On Sun, 23 Oct 2011 13:48:03 -0400, Jacob Carlborg <d...@me.com> wrote:
On 2011-10-23 18:03, Robert Jacques wrote:
On Sun, 23 Oct 2011 07:06:42 -0400, Timon Gehr <timon.g...@gmx.ch> wrote:
[snip]
The module can generate RTTI for all types recursively from the starting
point iff that information is statically available. It does not have to
be. A module that comes as .di + static library binary could return a
reference to a private class that has a publicly exported base class.
How would you generate RTTI for a statically invisible class?

You're not supposed to be able to. Runtime reflection should only apply
to public data members.

It's not enough. Take this for example:

class Foo < ActiveRecord::Base
     before_save :bar

     private

     def bar
     end
end

The above code is an example from Ruby on Rails. The "before_save" call
sets up a callback, "bar", that will called before saving the model. The
callback method will be called using reflection.

Using a short, cryptic stub from another programming language is not an 
effective communication tool. Case in point: all I understand is that something 
is returning a delegate to something, and reflection never enters the picture.
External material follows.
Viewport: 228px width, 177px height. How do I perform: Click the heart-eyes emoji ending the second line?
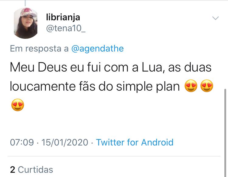point(207,87)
But, for sake of argument, let me assume that ActiveRecord needs to reflect Foo 
for rails to work (i.e. ActiveRecord::Base's ctor reflects this). At a very 
fundamental level, this isn't an argument for or against RTTI in D; in D you'd 
do this with a mixin of some sort. When looking a use cases/features from other 
languages, always remember to first ask oneself a) how would I do it in D 
today? b) Is language X's solution 'better, faster, stronger' in some way?

I mean, considering that Ruby is a dynamic language, would bar even be 
considered private from inside the super-class's ctor? Is Ruby's private even 
comparable to D's private? Given that Ruby, by design, requires fields to be 
private and for all external accesses to happen via methods, should we consider 
a way to violate that contract an example of mis-feature?